(Raw data)
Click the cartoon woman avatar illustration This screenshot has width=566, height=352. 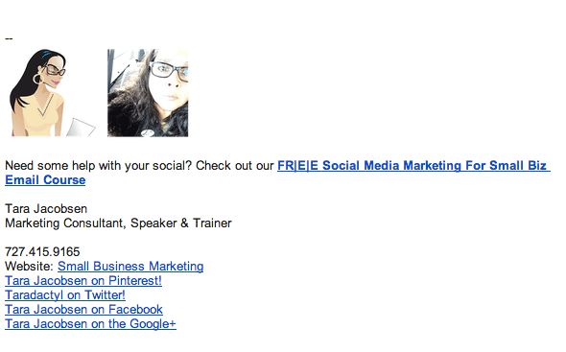[x=53, y=93]
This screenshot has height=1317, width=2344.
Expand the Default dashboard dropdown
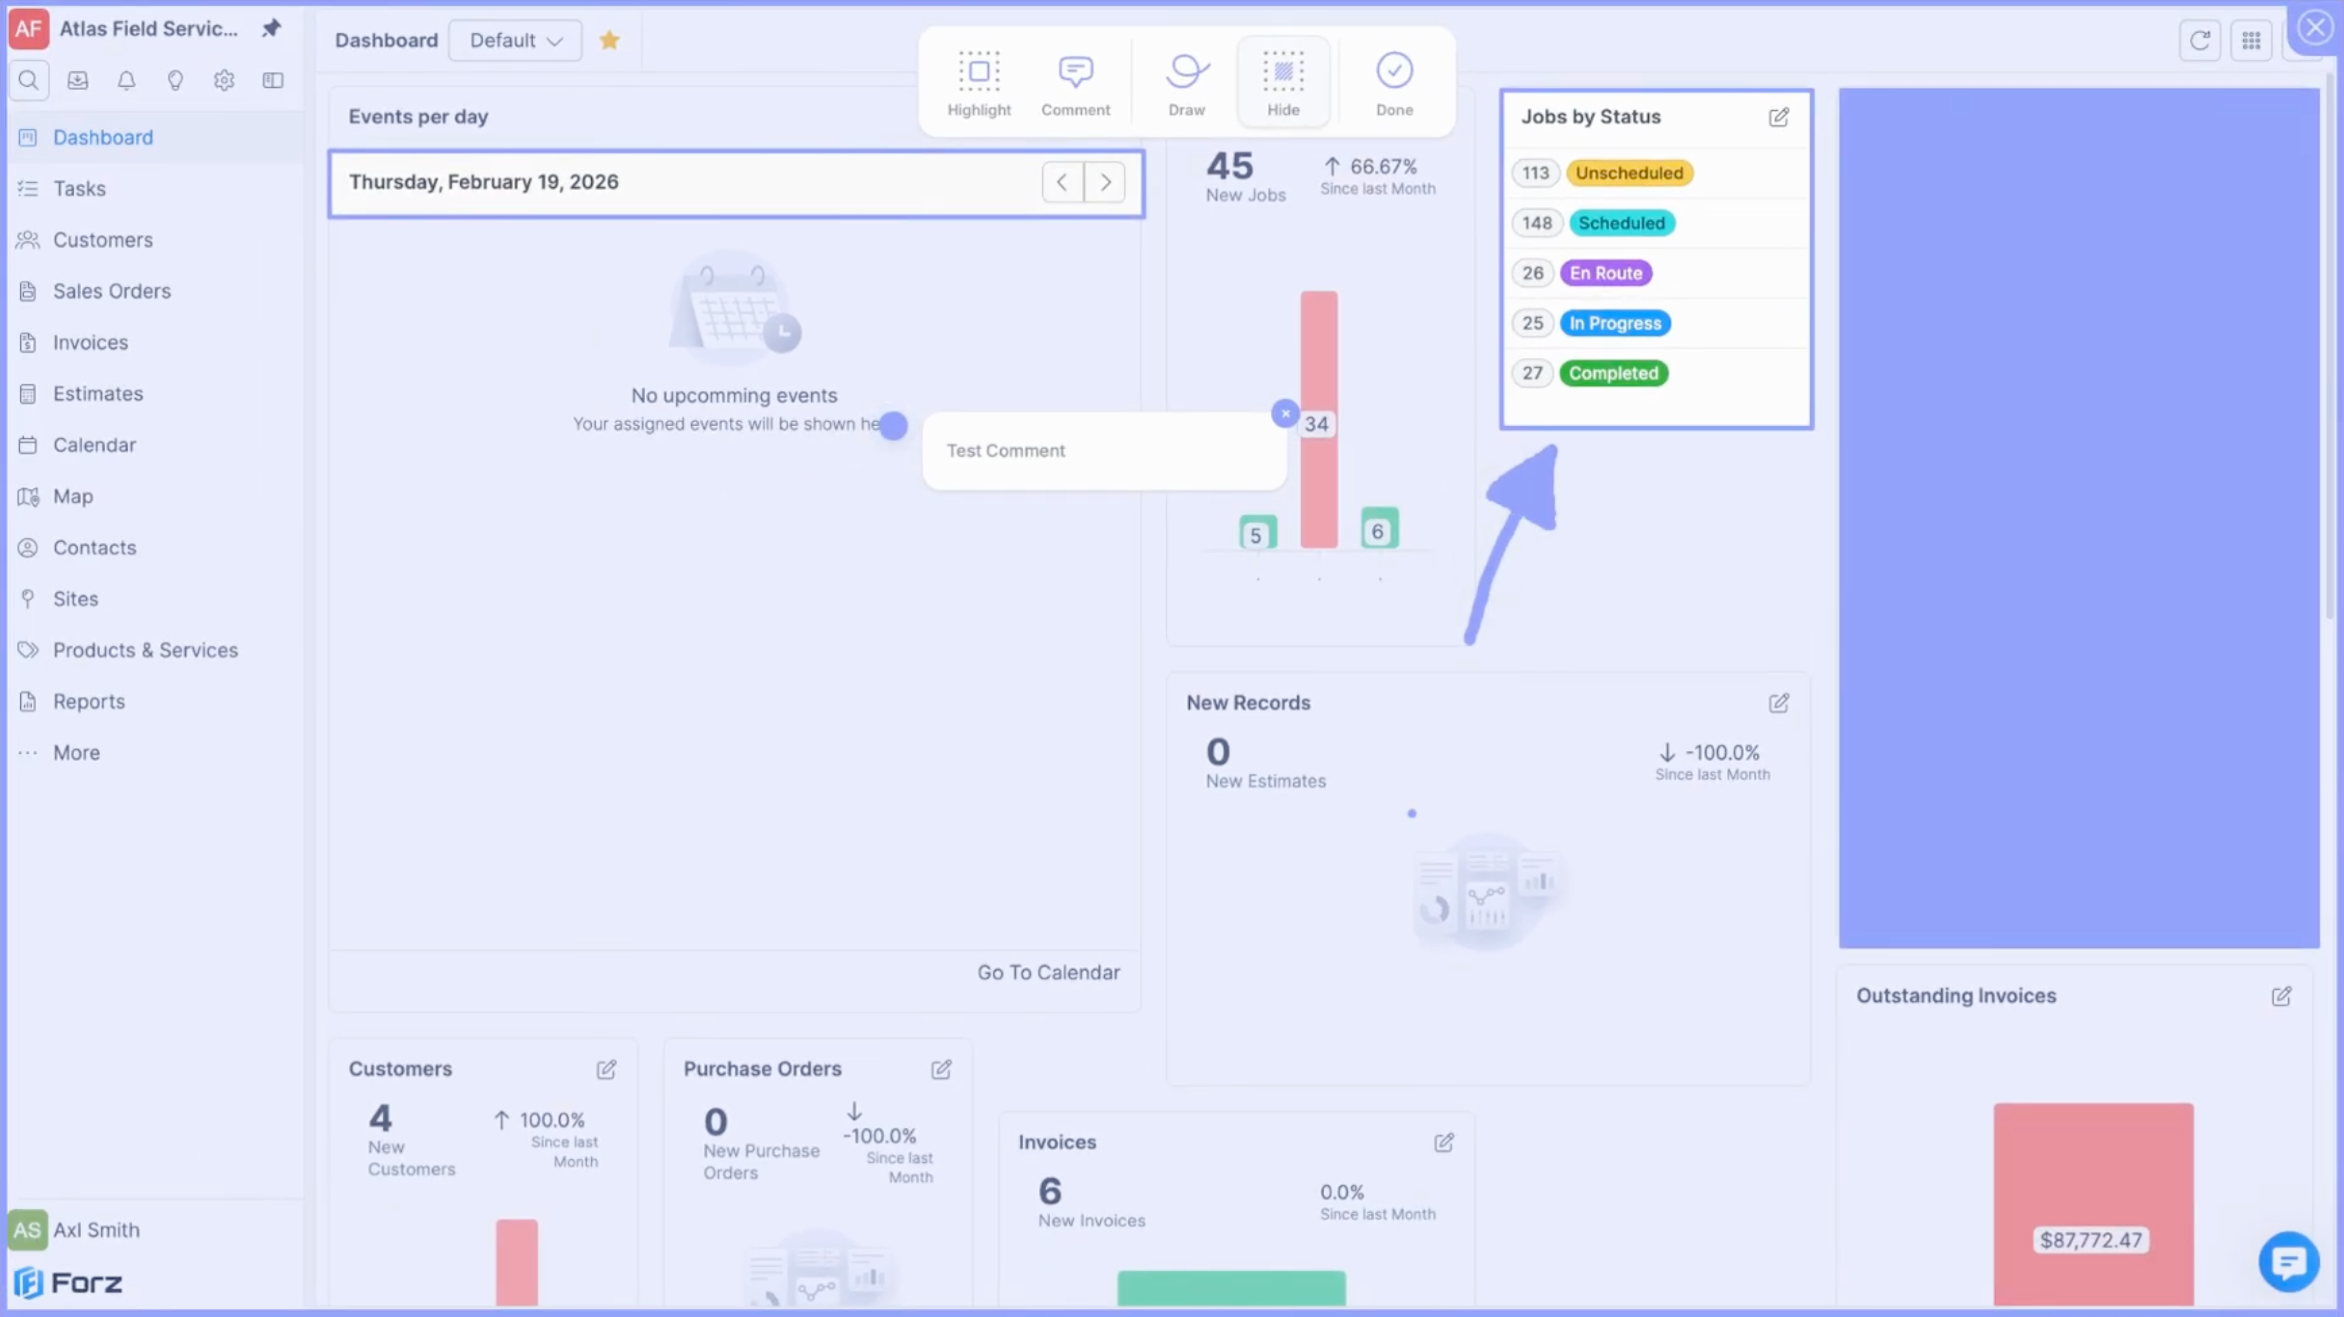[x=515, y=40]
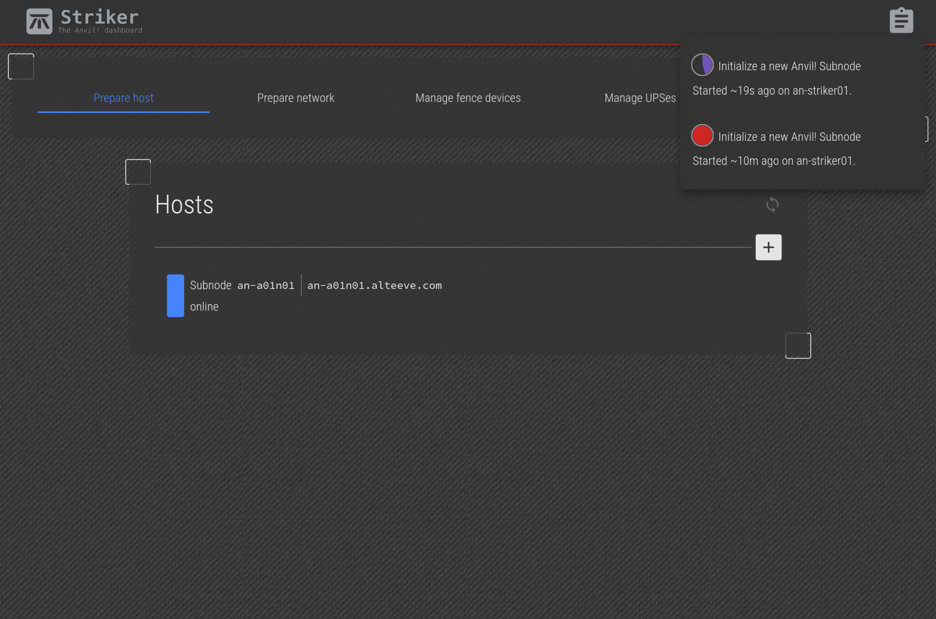Screen dimensions: 936x619
Task: Add a new host with plus button
Action: click(x=768, y=247)
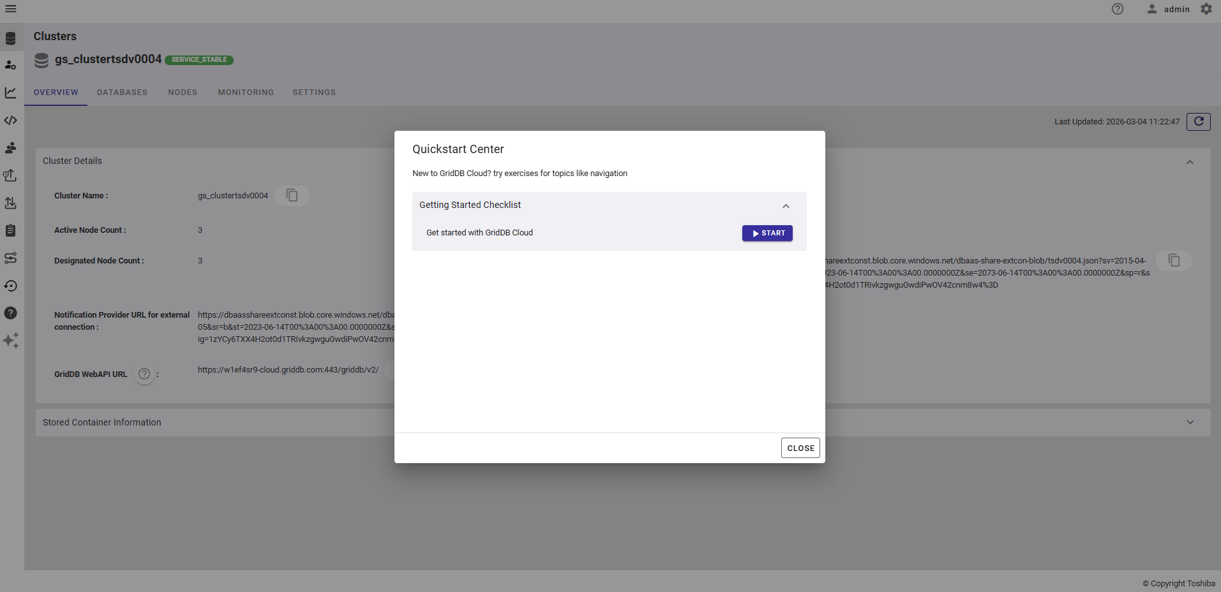Open the restore history sidebar icon

click(11, 286)
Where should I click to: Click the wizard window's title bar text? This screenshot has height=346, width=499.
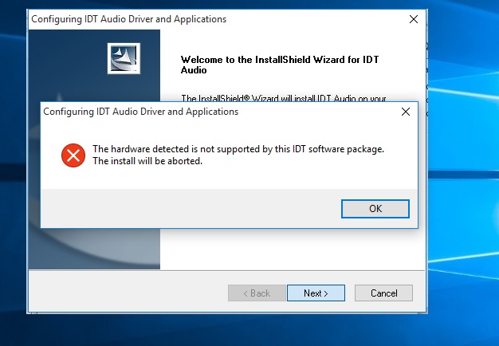(x=129, y=19)
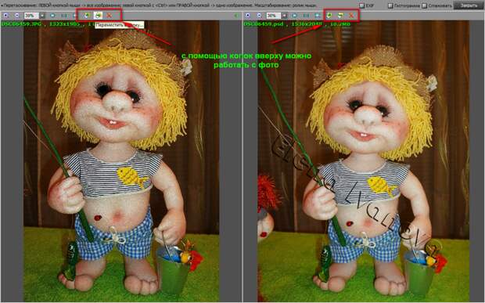Open zoom percentage dropdown for right image
The image size is (485, 303).
285,16
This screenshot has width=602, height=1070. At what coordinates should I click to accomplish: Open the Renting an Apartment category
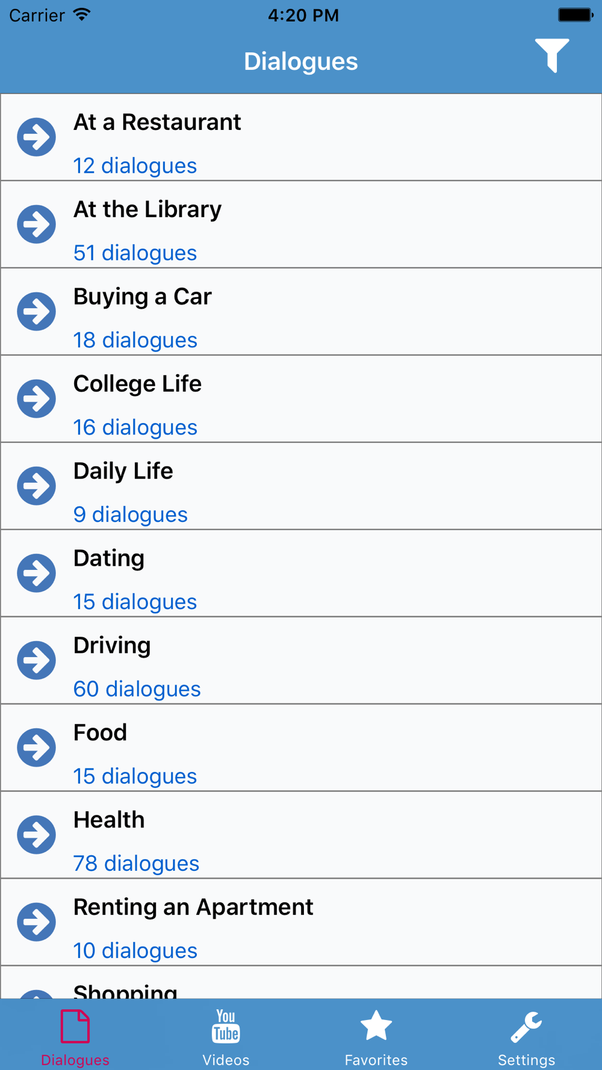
(End Raw data)
**Your assignment**
Copy out only the lines beginning at the line with "Where should I" and ending at the last line of the entries. Keep them exact; drop pictures.

**Response to the exercise**
Where should I click to: Click the wizard window's title bar text? This screenshot has height=346, width=499.
(x=129, y=19)
Open zoom percentage dropdown for right image
The image size is (485, 303).
285,16
This screenshot has width=602, height=1070. At what coordinates should I click to accomplish: Open the Renting an Apartment category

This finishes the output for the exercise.